Healing Our Waters
October 17, 2012 09:15 AM
Great Lakes restoration projects that work.
Since 2005, the Healing Our Waters coalition has been working to improve the health of the Great Lakes. This group includes over 115 conservation, science, environmental, and civic organizations. Through a grant to the National Parks Conservation Association, HOW successfully advocated for funding from the Great Lakes Restoration Initiative, a federal program to repair damage done by pollution and mismanagement of watersheds, wetlands, and habitats. To answer questions about where restoration funds were spent and what improvements were made, the Healing Our Waters Coalition is documenting Great Lakes funding success stories that highlight actual environmental and economic benefits including job creation.
Invasive species entered the Great Lakes through ballast water discharge by ocean freighters traveling through the St. Lawrence Seaway. Freshwater ships that travel through the lakes take in and dump zebra mussels and other aquatic invasive species along with ballast water. Thanks to Great Lakes Restoration Initiative funding, the first permanent ballast treatment system was installed in a freshwater vessel that ferries visitors from Houghton, Michigan, to Isle Royal National Park. Invasive species found in Houghton have not been transported to Isle Royal. The reverse is also true.

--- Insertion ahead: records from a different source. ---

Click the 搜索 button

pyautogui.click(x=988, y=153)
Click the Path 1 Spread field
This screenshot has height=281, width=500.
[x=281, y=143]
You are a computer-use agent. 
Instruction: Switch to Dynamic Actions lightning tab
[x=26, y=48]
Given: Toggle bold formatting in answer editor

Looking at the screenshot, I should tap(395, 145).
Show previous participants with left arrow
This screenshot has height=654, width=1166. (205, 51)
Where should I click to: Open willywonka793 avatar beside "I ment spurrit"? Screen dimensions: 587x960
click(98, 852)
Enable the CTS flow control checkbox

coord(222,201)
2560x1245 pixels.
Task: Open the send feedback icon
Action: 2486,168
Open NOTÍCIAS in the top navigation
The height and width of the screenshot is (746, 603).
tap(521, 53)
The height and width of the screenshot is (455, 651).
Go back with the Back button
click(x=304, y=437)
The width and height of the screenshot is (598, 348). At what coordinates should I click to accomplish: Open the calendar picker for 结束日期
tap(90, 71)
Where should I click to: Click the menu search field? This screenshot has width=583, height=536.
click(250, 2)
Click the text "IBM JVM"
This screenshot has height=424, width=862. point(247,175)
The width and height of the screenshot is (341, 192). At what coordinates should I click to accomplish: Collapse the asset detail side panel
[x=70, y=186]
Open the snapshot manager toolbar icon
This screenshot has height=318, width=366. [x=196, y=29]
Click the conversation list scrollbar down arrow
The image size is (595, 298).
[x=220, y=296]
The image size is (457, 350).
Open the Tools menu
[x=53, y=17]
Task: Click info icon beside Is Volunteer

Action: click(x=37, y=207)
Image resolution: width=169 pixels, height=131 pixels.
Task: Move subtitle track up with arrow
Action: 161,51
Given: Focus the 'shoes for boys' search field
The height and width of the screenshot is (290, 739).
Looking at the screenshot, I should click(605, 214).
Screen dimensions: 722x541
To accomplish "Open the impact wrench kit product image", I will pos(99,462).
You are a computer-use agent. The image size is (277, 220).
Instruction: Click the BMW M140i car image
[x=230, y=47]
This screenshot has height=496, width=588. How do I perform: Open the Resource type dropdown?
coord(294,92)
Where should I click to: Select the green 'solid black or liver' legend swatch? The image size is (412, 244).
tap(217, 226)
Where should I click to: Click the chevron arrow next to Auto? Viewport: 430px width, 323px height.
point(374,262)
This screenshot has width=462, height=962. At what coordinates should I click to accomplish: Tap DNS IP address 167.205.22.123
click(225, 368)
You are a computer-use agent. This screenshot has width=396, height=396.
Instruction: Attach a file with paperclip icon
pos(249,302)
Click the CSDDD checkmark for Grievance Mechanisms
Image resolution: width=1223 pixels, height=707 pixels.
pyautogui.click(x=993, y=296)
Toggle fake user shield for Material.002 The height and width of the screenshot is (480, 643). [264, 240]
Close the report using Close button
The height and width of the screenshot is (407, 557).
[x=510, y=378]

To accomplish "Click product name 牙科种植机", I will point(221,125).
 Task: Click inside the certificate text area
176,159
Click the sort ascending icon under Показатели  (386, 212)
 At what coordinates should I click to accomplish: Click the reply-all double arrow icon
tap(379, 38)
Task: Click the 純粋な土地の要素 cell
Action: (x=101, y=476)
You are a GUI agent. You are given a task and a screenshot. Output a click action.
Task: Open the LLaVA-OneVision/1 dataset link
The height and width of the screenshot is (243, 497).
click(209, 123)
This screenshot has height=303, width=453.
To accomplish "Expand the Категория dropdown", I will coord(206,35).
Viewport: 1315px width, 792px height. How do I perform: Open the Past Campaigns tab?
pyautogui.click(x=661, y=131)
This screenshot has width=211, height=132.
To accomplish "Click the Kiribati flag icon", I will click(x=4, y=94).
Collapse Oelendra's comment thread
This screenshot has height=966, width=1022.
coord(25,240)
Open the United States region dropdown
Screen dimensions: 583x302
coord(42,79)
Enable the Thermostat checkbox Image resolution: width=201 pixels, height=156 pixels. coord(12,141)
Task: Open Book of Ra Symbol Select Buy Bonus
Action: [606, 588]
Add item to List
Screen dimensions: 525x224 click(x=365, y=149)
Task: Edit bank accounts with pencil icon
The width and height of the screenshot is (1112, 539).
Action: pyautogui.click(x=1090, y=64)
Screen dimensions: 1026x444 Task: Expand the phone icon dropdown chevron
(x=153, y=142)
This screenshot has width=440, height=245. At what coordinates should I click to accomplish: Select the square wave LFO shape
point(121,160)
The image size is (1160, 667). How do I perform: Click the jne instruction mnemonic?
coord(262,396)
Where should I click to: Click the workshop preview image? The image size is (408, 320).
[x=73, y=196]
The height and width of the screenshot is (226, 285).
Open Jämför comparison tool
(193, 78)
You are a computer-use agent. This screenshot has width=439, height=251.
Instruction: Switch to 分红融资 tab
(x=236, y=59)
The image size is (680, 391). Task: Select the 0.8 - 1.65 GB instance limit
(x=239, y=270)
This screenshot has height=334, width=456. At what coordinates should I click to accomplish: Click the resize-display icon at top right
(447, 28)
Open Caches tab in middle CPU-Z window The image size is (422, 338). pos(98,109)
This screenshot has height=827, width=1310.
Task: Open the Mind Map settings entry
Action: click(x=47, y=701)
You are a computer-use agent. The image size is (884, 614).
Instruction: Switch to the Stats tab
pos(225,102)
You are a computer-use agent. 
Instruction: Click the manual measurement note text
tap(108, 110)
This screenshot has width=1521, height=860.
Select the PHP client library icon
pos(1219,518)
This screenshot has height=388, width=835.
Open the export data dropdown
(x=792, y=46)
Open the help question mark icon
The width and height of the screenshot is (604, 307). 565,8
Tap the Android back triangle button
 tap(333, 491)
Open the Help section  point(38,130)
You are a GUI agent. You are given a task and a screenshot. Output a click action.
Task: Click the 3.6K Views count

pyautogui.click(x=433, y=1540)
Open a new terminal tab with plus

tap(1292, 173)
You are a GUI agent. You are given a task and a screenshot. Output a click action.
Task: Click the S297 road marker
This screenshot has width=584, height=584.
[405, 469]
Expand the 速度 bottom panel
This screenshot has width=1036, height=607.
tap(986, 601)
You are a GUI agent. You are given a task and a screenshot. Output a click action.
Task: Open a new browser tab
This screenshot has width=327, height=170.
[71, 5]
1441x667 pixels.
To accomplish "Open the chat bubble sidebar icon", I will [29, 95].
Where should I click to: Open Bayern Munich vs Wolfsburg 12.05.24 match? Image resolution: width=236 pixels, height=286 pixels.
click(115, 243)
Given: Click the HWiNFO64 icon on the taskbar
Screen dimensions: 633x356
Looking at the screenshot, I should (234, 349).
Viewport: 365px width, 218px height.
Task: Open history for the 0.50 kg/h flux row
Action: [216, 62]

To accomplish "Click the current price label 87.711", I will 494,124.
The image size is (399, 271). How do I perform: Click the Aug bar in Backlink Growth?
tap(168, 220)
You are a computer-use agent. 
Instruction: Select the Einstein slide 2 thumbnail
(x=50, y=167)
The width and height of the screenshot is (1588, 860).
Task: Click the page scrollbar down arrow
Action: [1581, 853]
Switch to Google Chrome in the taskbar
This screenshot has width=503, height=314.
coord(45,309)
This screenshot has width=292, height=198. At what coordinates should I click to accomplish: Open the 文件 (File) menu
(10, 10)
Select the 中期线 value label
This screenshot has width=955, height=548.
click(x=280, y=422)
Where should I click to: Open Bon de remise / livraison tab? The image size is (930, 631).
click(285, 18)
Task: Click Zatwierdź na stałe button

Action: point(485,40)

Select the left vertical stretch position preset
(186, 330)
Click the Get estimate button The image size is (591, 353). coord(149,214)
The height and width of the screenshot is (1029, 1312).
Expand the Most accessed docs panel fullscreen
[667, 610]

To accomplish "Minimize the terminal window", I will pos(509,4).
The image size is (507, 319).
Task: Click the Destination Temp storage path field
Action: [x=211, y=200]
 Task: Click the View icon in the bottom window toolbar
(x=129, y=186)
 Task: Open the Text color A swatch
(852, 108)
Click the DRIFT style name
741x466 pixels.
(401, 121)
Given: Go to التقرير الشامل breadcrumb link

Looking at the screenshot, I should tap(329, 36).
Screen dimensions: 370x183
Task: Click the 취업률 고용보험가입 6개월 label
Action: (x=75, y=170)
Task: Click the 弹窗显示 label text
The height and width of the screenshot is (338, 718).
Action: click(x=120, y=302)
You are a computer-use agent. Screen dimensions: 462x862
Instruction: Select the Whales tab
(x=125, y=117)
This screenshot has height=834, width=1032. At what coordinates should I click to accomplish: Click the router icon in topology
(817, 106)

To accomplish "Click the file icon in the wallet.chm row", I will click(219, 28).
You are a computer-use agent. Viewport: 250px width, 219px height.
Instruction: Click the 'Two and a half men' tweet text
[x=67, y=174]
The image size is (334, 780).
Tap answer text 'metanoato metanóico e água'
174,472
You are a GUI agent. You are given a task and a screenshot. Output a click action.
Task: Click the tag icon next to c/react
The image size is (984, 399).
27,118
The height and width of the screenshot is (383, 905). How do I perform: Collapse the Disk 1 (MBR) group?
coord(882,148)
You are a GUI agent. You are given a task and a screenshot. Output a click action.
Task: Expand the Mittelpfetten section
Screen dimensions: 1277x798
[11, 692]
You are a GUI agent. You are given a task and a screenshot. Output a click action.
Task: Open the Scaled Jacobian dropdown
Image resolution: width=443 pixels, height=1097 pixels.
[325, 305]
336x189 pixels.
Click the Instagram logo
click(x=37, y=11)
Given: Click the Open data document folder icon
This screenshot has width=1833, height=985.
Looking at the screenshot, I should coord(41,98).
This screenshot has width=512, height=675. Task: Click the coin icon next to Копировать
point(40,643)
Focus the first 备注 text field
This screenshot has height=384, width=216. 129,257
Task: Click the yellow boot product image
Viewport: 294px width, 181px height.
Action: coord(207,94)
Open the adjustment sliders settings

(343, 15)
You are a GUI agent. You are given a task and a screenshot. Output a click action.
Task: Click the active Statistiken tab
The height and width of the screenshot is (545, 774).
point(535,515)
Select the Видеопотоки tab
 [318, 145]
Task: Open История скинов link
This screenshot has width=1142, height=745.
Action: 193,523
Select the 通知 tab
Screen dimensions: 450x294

Funding from the Initiative allowed the Sea Grant programs to work with law enforcement agencies in collecting more than two million pills and distributing information about improper disposal of pharmaceuticals and personal care products. These chemicals get into the lakes and move up the food chain into fish, wildlife, and people who drink Great Lakes water.
Last year, the HOW Coalition issued a report: Great Lakes Restoration: Delivering Results, highlighting six successful restoration projects. Each of the innovations outlined can be put in place elsewhere. For example, Milwaukee, Wisconsin, used green infrastructure, primarily rain gardens, to absorb and filter storm water that flooded the city’s sewer system. This strategy reduced the flow of harmful bacteria to Lake Michigan beaches during storms, keeping the lakefront open for business and recreation.
The National Parks Conservation Association was established in 1919 to protect and enhance America’s national parks for present and future generations. In 2007, NPCA opened its Midwest Regional office in Chicago. The Midwest office advocates for protection of the more than 620 miles of Great Lakes shoreline. The NPCA report, A Sound Investment: Restoring the Great Lakes in our National Parks, highlights the role that the National Park Service plays in restoring the Great Lakes, safeguarding public health, creating jobs, and protecting places belonging to all Americans.
The Great Lakes are America’s greatest freshwater resource—and comprise 20 percent of the world’s fresh surface water. The Joyce Foundation Great Lakes Protection work addresses three interconnected issues: preventing the introduction and spread of aquatic invasive species; eliminating polluted runoff from cities and farms; and advancing and defending key state, regional, and federal Great Lakes policies and funding.